Menos aún se debería aceptar la lógica paranoica de pensar que los árabes son víctimas de una prolongada confabulación contra ellos por el hecho de ser árabes. Ellos, al margen de sus culpas históricas, como afirmaba hace casi un siglo Rashid Rida, no han tenido un destino peor que los negros africanos, los asiáticos o los amerindios; incluso el suyo ha sido ligeramente mejor. En cualquier caso, todos ellos han sido víctimas de la lógica de la codicia, con su corolario de militarismo agresivo y aculturación, impuesta por Occidente.
Eso sí, la historia debería enseñarnos como mínimo a no repetir los mismos errores, simplemente porque hacerlo pone de manifiesto la poca consistencia del avance moral de la humanidad. A veces, aspirar a creer en este avance parece un vano intento: la indiferencia con que la cristiandad contempló la expulsión de los moriscos es la misma con que Occidente contempla la situación de los palestinos.

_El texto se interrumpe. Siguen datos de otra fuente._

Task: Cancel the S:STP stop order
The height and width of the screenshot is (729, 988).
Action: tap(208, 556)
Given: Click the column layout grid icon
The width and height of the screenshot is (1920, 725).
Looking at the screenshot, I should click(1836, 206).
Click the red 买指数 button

                                 

Bibliografía

A. Bolado

Los diversos acontecimientos de la historia de los moriscos han atraído la atención de muchos autores, incluidos los coetáneos. Así, existen documentos, algunos muy críticos, sobre la sublevación de las Alpujarras: la Historia del [sic] rebelión y castigo de los moriscos del reino de Granada, de Luis de Mármol Carvajal, escrita en 1600, o la Guerra de Granada hecha por el rey de España don Felipe II contra los moriscos de aquel reino... (1612); ambas obras se encuentran digitalizadas y, a pesar de que a veces la lectura resulta un poco difícil, contienen pasajes con descripciones muy veraces y conmovedoras. La estrofa de Gaspar de Aguilar que se cita en el texto corresponde a su poema La expulsión de los moriscos de España (1610) y también puede consultarse en Internet.

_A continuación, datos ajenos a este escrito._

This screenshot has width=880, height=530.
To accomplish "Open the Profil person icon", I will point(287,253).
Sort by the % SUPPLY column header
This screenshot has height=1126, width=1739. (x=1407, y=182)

Del interés sobre los moriscos da fe un ejemplar estudio del siglo XIX: Condición social de los moriscos (1857), del bibliotecario Florencio Janer (editorial Maxtor, de Valladolid, tiene una edición facsímil de 2003). Sin embargo, la mayoría de estudios son actuales; entre ellos destaca el ya clásico de Antonio Domínguez Ortiz y Bernanrd Vincent Historia de los moriscos (Alianza, Madrid, 1984) y, junto a él, los de Joan Reglà Estudios sobre los moriscos (Ariel, Barcelona, 1980) y Julio Caro Baroja Los moriscos en el reino de Granada (Istmo, Madrid, 1980), que quizá no sea el primero, pero sí el más significativo de una gran cantidad de obras que tratan sobre esta minoría en distintos ámbitos geográficos (regionales y locales); uno de ellos, referido a un siniestro personaje que figura en el texto, hace un agudo análisis de la lógica que preside la actitud fanática: Jaume Bleda i l’expulsió dels moriscos valencians, de Vicent Escartí (Fundación Bancaja, Valencia, 2009).

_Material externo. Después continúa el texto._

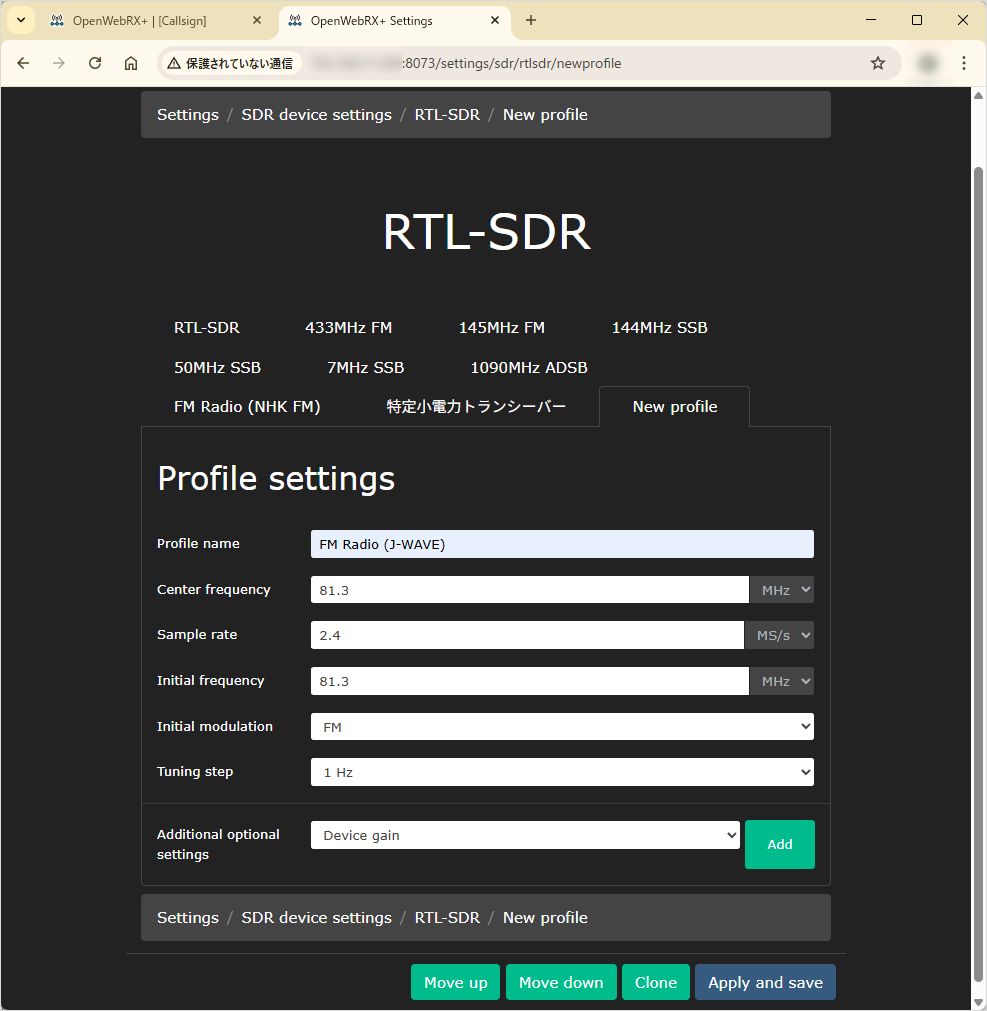Click the Apply and save button
987x1011 pixels.
(x=765, y=982)
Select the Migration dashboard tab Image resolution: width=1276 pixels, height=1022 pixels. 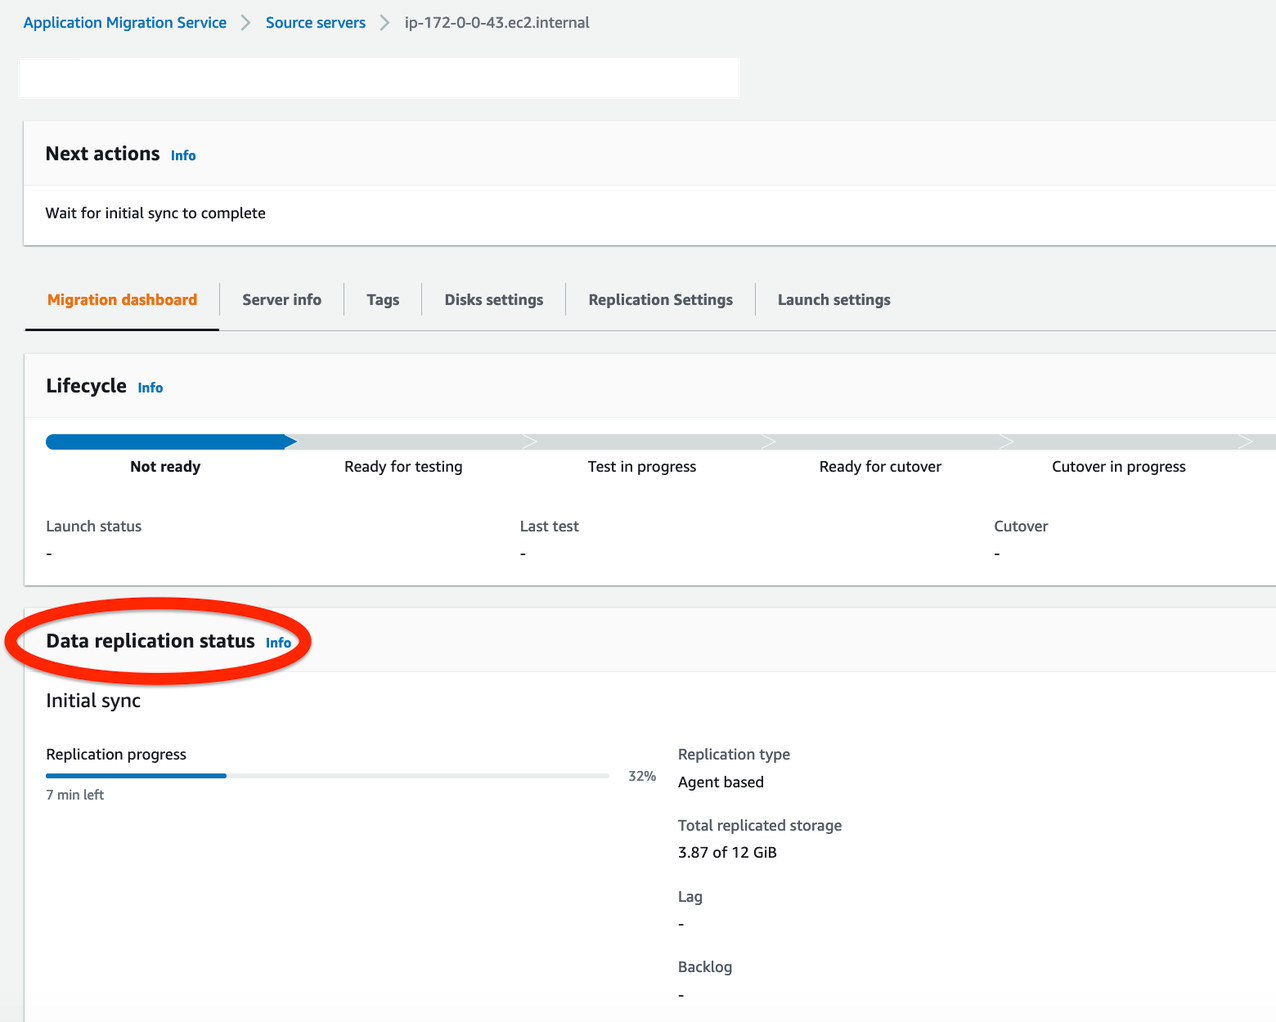pos(122,299)
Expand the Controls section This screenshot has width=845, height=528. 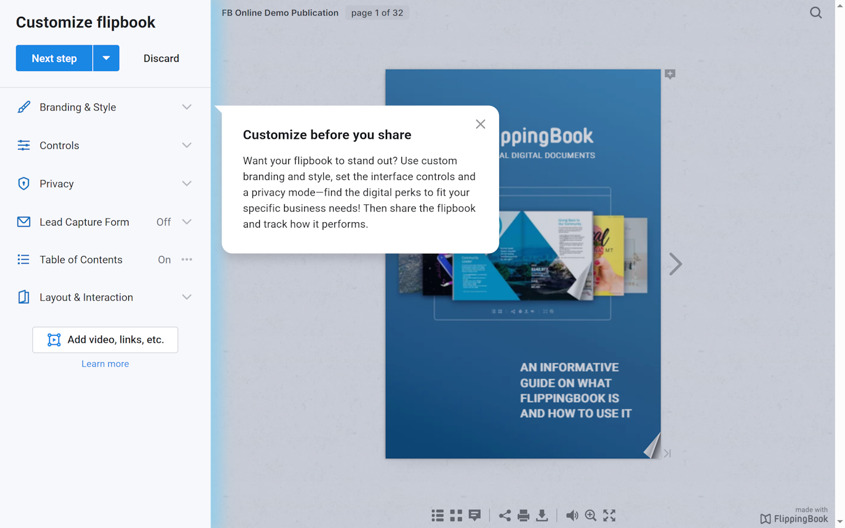[105, 145]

Entre los estudios sectoriales, tiene particular interés la obra de Rodrigo de Zayas-Enríquez Los moriscos y el racismo de estado (Almuzara, Córdoba, 2006). Este año han salido, al hilo del aniversario, algunos títulos nuevos, como Expulsión de los moriscos, de Francisco Peralta (Corona del Sur, Málaga, 2009).
En el aspecto literario no podría dejar de citarse la obra teatral de Francisco Martínez de la Rosa, el político romántico cuyos contemporáneos llamaban “Rosita la Pastelera” por su supuesta proclividad a contemporizar con todos, Aben Humeya o la rebelión de los moriscos, escrita en francés y traducida por el mismo autor (el prólogo francés es más interesante que la obra, que no deja de ser una tragedia de sentimientos heridos); hay edición de Linkgua, Barcelona, 2008. También en este año de 2009 ha salido La mano de Fátima (Grijalbo, Barcelona) de Ildefonso Falcones, una obra que responde a los cánones del best seller, aunque el autor se ha tomado la molestia de documentarse con loable minuciosidad.